I've kilt turkeys in 7 different Utah counties and all on public ground. More than one turkey in several counties. Some good counties left. The thing that's great about Utah turkeys is the extreme diversity in habitat.


----------



## Slap That Quack (Mar 2, 2017)

13 for me


----------



## 2full (Apr 8, 2010)

I have never kept track of how many. 
That one made me think.........
Been hunting turkey's since '86. 
Still enjoy talking with them.


----------



## hawglips (Aug 23, 2013)

BPturkeys said:


> The thing that's great about Utah turkeys is the extreme diversity in habitat.


I love hunting turkeys in Utah. Partly because it's so different than my home area, but the wildness and magnitude of it holds a special allure for me.


----------



## wagdog (Jan 6, 2009)

NVDuckin said:


> Good to see I'm not the only goose egg...


I'm in that same club. I've called them in on more than one occasion. I have had eyes on a few. The problem for me is...me.

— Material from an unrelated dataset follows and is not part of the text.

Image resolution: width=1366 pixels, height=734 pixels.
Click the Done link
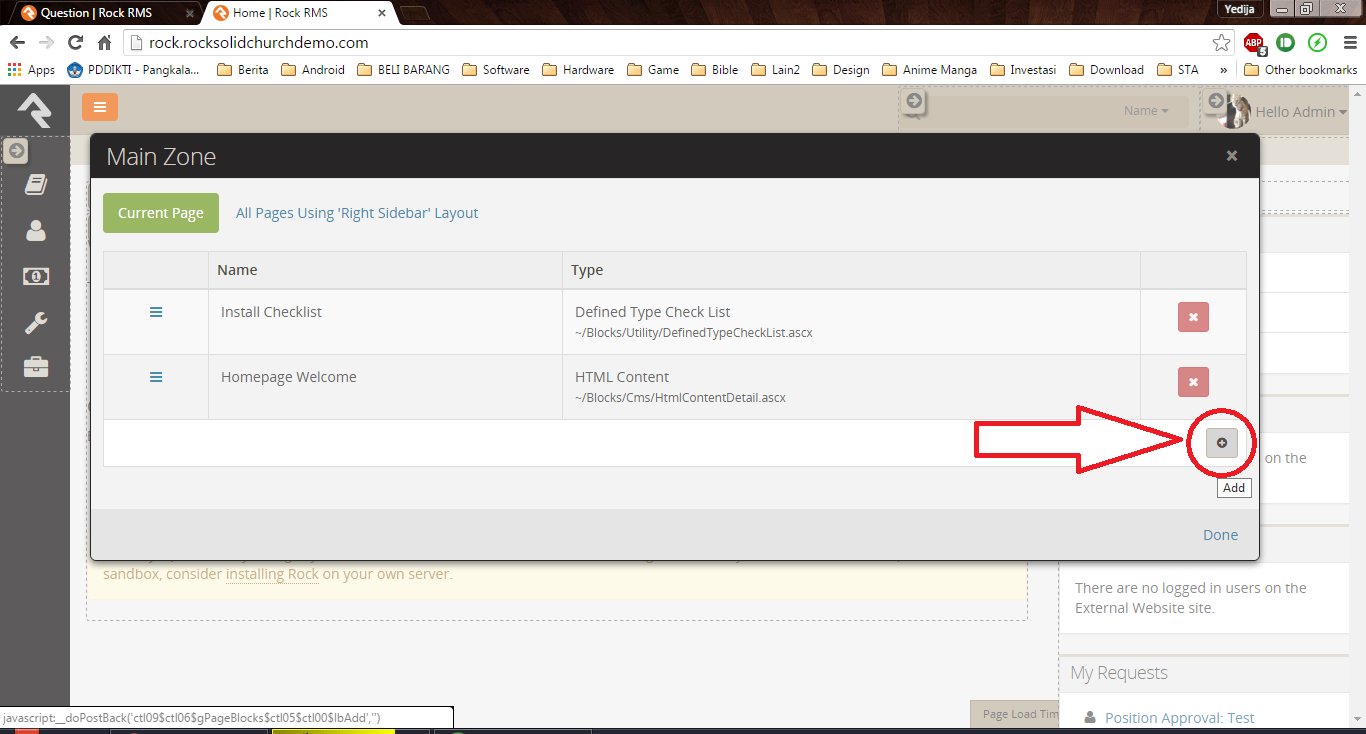[1220, 535]
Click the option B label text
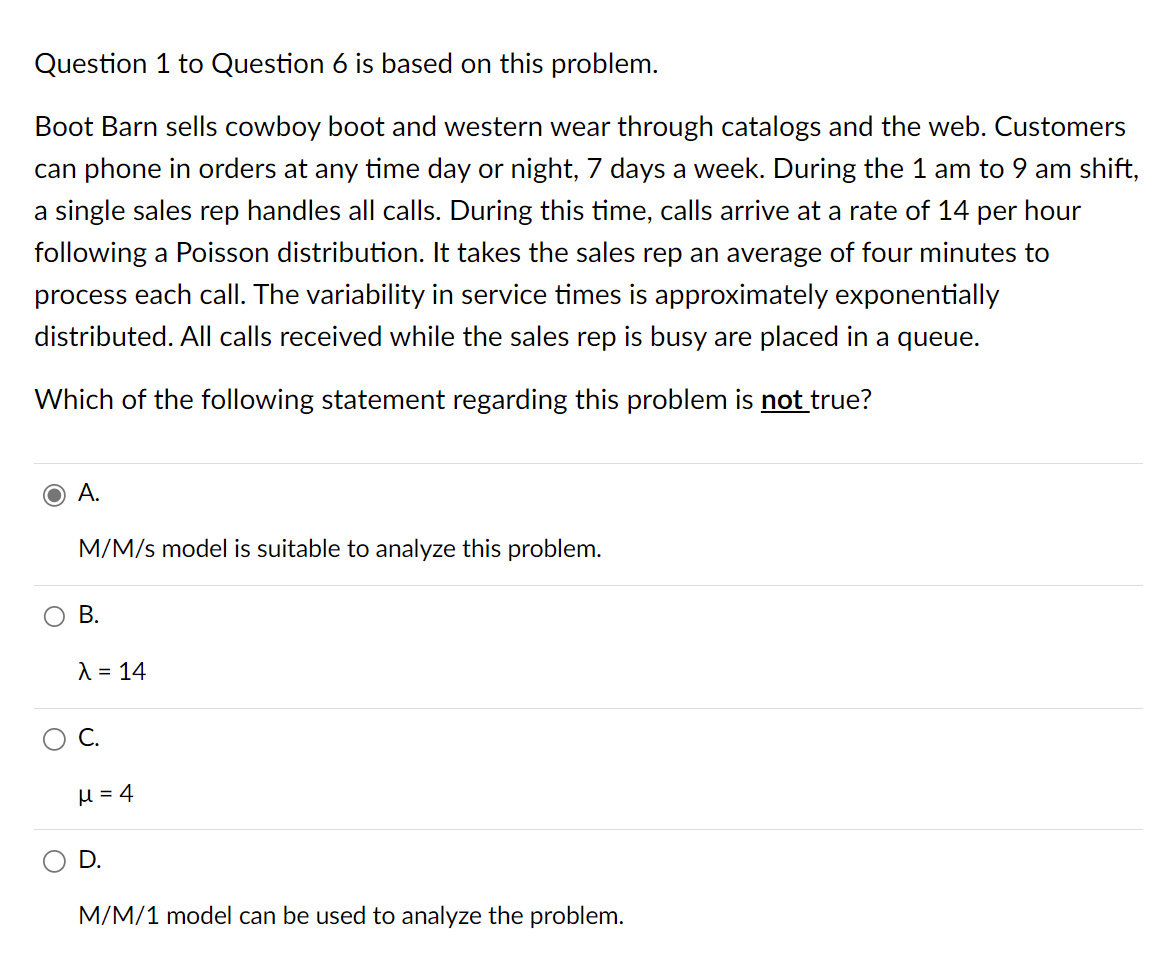The image size is (1158, 967). tap(89, 615)
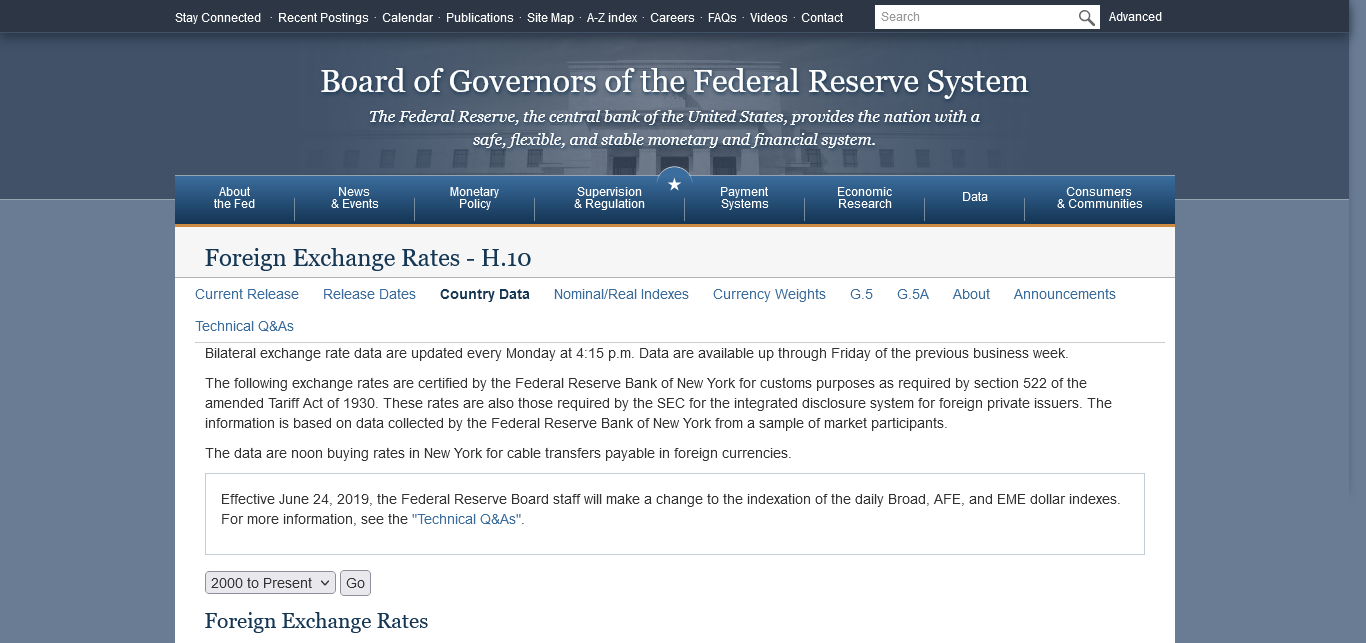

I always seem to do something dumb like the following:
1. Setting up in a place that feels like I'm hidden but the turkeys seem to see me and either take off or won't come into range.
2. My back starts to hurt so I stand up. I haven't heard turkeys in a while so I stand up. When I do, the turkeys weren't that far away, see me stand up, and take off. This has happened to me twice. You think I would have learned by now.
3. Leaving your phone on. I had two toms coming up to where I was at. I'm calling. They are responding. I can hear them moving through the brush up to the little meadow that I've got my decoys in. Then an alarm on my phone goes off and I can't turn it off in time. That's me being dumb.


----------



## goosefreak (Aug 20, 2009)

Iv only been hunting Turkeys for 7 years but, I'v killed one every year that I'v hunted them. So, I'v killed 7 turkeys.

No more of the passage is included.